In [0]:
%sql

select count(*) from bronze.txn_tbl

count(1)
10000


#####Reading source data from bronze layer

In [0]:
txn_df = spark.read.table("bronze.txn_tbl")
cust_df = spark.read.table("bronze.cust_tbl")
branch_df = spark.read.table("bronze.branches_tbl")

#Cleansed and enriched data, 

#####Function to drop duplicates from each source dataframe

In [0]:
def remove_duplicates(input_df):

    deduplicated_df = input_df.dropDuplicates()
    return deduplicated_df

#####Function to remove all specified columns which can't be null

In [0]:
from functools import reduce
def remove_null_rows(input_df, columns_to_check):
    from pyspark.sql.functions import col
    
    # Filter rows where any specified column has null value
    condition = ~reduce(lambda x, y: x | y, (col(column).isNull() for column in columns_to_check))
    non_null_df = input_df.filter(condition)
    
    return non_null_df

#####Function to check valid customer

In [0]:
from pyspark.sql import functions as F

def check_customer_id_length(input_df, length):
    result_df = input_df.withColumn(
        "customer_id_length_valid",
        F.when(F.length(F.col("customer_id")) == length, "valid").otherwise("invalid"),
    )
    result_df = result_df.filter(col("customer_id_length_valid")=="valid")
    return result_df
  

##Strating to cleanse data 

###1.Removing duplicates

In [0]:
txn_deduplicated_df = remove_duplicates(txn_df)
cust_deduplicated_df = remove_duplicates(cust_df)
branch_deduplicated_df = remove_duplicates(branch_df)

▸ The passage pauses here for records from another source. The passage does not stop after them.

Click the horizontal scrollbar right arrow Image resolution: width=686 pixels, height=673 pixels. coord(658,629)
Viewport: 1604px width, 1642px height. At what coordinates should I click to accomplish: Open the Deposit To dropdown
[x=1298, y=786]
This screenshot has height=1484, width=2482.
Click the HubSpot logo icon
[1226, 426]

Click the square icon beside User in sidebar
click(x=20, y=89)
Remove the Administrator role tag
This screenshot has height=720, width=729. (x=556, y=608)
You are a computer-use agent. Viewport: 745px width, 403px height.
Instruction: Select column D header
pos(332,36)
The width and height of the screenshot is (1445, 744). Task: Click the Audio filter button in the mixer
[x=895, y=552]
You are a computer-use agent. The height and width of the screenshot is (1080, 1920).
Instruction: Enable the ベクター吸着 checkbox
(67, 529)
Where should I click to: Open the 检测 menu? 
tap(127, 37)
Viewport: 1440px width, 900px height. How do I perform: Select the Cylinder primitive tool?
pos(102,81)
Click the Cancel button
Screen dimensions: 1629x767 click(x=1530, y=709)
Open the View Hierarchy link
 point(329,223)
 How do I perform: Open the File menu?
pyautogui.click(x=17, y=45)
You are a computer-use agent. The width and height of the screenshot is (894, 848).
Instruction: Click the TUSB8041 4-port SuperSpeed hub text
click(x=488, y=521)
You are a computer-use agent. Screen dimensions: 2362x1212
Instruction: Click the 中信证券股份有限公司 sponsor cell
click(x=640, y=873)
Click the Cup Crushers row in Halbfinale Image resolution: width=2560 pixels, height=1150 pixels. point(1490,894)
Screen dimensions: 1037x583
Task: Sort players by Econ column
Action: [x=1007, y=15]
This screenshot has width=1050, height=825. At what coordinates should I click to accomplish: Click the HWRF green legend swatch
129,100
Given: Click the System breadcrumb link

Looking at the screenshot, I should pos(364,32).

# Count the number of rows in each DataFrame
txn_count = txn_deduplicated_df.count()
cust_count = cust_deduplicated_df.count()
branch_count = branch_deduplicated_df.count()

# Print the counts
print(f"Transaction DataFrame Count: {txn_count}")
print(f"Customer DataFrame Count: {cust_count}")
print(f"Branch DataFrame Count: {branch_count}")


Transaction DataFrame Count: 5000
Customer DataFrame Count: 1000
Branch DataFrame Count: 10


##2. Dropping data if null value are present in mandatory cols 

In [0]:
# List of columns to check for null values
columns_to_check = ["transaction_id", "customer_id"]

# Remove columns with only null values based on specified columns
txn_non_null_df = remove_null_rows(txn_deduplicated_df, columns_to_check)
txn_non_null_df.count()

Out[7]: 5000

##3. Check on valid customer

In [0]:
from pyspark.sql.functions import col

# Specify the expected length of customer_id
expected_length = 5

# Apply the function to check customer_id length
verified_txn_df = check_customer_id_length(txn_non_null_df, expected_length)
verified_cust_df = check_customer_id_length(cust_deduplicated_df, expected_length)

# Count the number of rows in each DataFrame
txn_count = verified_txn_df.count()
cust_count = verified_cust_df.count()

# Print the counts
print(f"Transaction DataFrame Count: {txn_count}")
print(f"Customer DataFrame Count: {cust_count}")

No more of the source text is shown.